Tuesday, 11 May 2010
Pain Au Vin
A girl at work lent me this cookbook which is something I totally hate because I always end up wanting to keep it and then end up buying myself a copy. I seriously need to go on one of those TV shows all about curbing the ol' impulse purchasing and saving up for retirement. I kept this book for waaaay too long because there was a particularly tempting recipe at the back for Pain Au Vin which requires you to produce your own sourdough 'starter' and that takes around a week. I used this method, http://www.io.com/~sjohn/sour.htm
which suggest that you grow this stinky bacteria as a kind of pet in your fridge! (join me in saying eeeeeew to that metaphor)

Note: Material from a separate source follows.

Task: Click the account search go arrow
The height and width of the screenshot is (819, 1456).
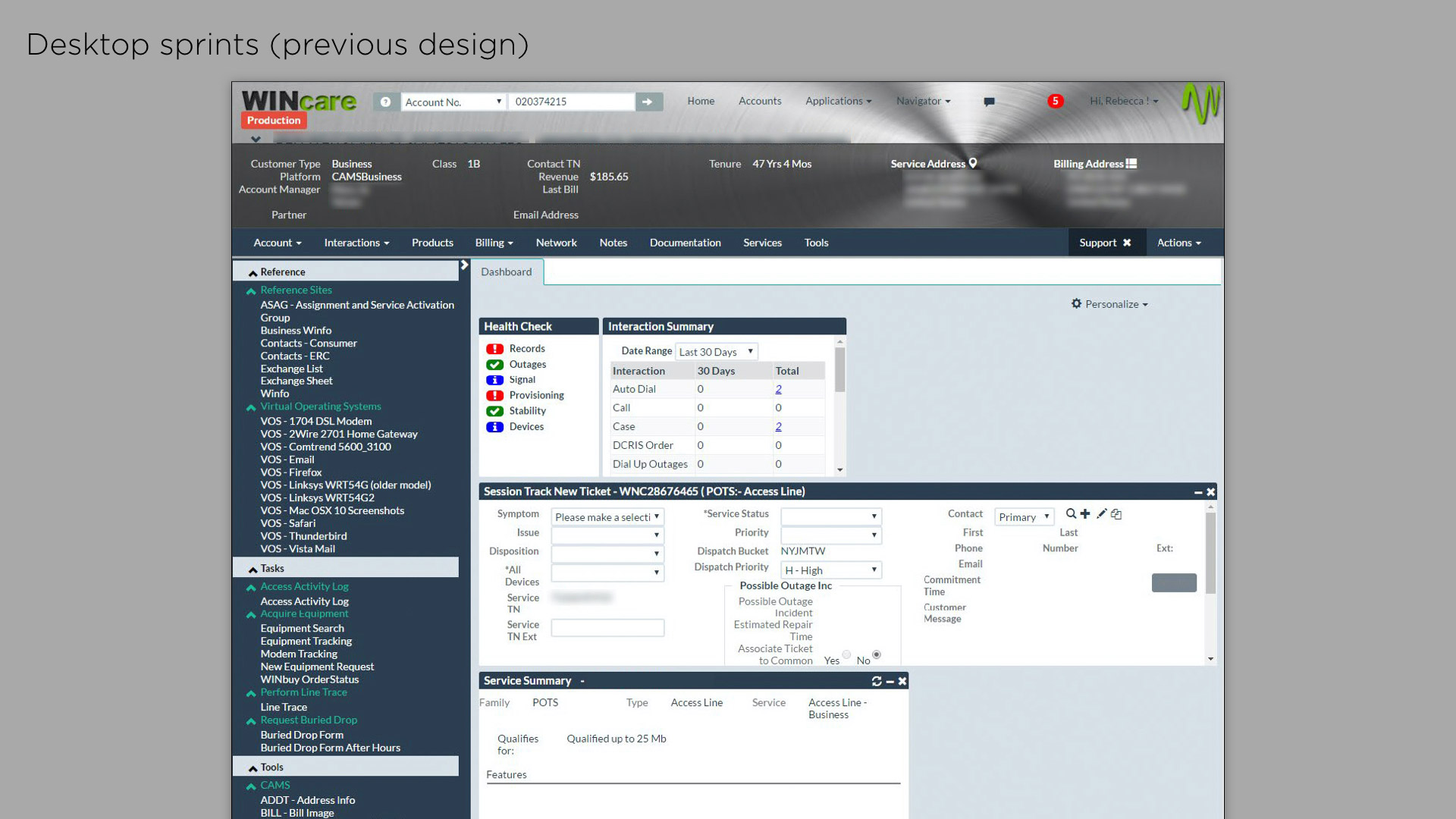Action: [648, 102]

You basically mix together a cup of flour and one of water in a clean jar, add a little of the mixture to it every day to 'feed it' until it grows into a beautiful, bubbling blob of fungus. Yum.
The book is written by a blogger, and like Lebovitz, she's continued with the blog and is dating some guy who won a James Beard Award a couple of days ago... so yeah, food.

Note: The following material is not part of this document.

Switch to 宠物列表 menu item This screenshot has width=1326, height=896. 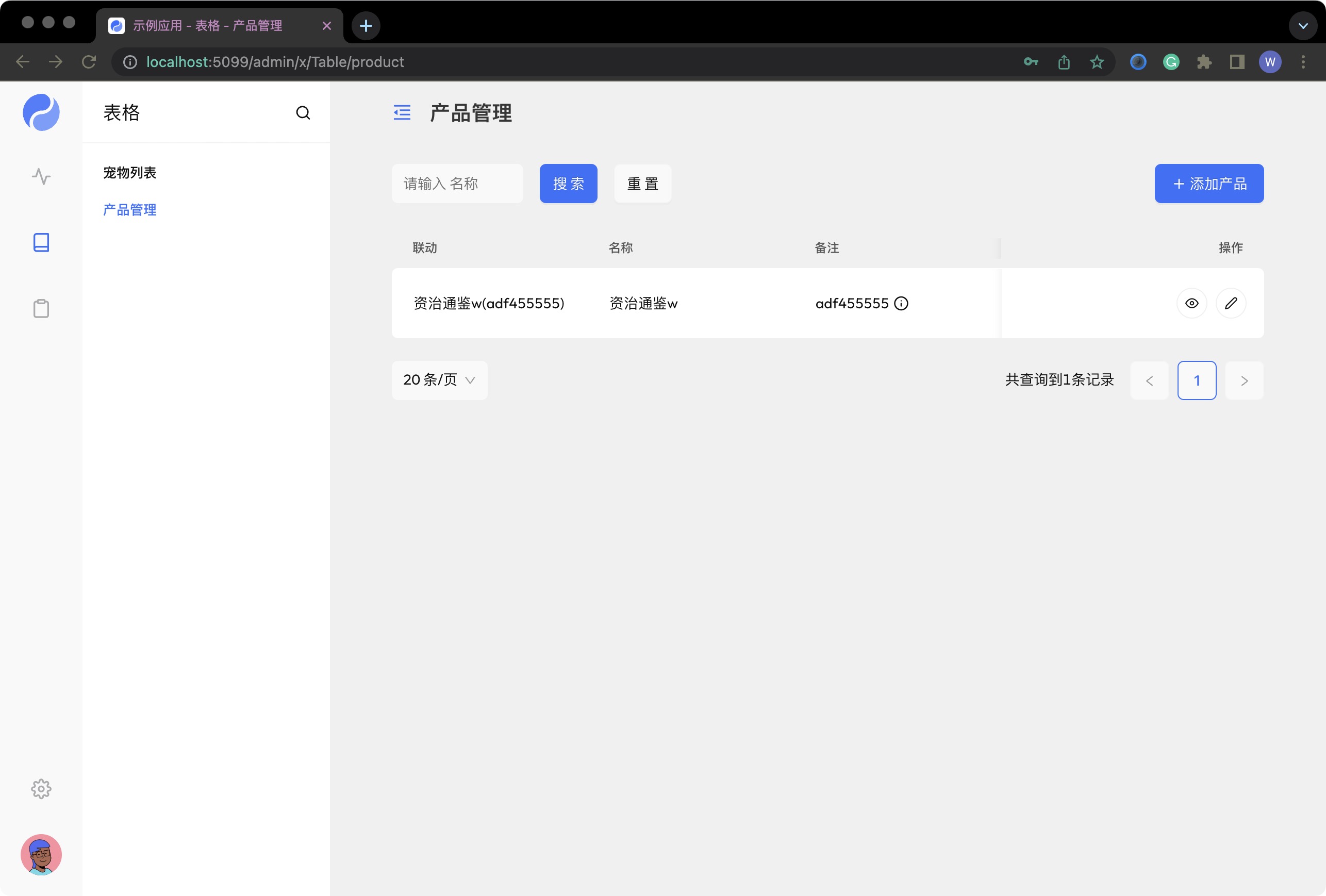pos(130,172)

She suggests using a blend of flours so I've got Strong White Bread Flour, Wholemeal Flour and some Buckwheat Flour I bought on a gluten free kick.
This recipe is really easy, just mix all the ingredients together in a bowl and leave covered for 12 hours, it will be really runny but you're meant to scoop it out, fold it somehow on a floured board and leave for another two hours under a tea towel to rise some more. Looks like this. I saw this photo and immediately thought of blob fish, mmmm blob fish...

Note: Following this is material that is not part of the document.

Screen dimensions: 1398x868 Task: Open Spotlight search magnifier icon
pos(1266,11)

You finally bake the dough in a hot, covered pan, in a very hot oven for almost an hour. I don't have any very good bread experiences, it's always too tough and brittle, burnt and tasteless - so imagine my surprise when I saw this.
Result: It rose quite well, but I was a little put off by the slightly hard, dark crust. And then I cut in to it and took a bite. It's amazing! So light and fluffy, with a good chewy crust. As soon as I tasted it I wanted it make more, and the next one was even better! I couldn't really taste the wine in the first loaf, so used water for the second one, and added more buckwheat which gave a a wholesome nutty taste.
I'm not much of a bread eater, but this was gone in one day, it's that good. And easy, basically 410g of mixed flour, 250ml liquid, 250g starter, a tablespoon of honey and a pinch of salt. Leave to rise for 12 hours, fold, cover, rise for another 2 and bake in a 220c pre-heated oven, covered for the first half an hour and uncovered for the next last 10 minutes. Do it now.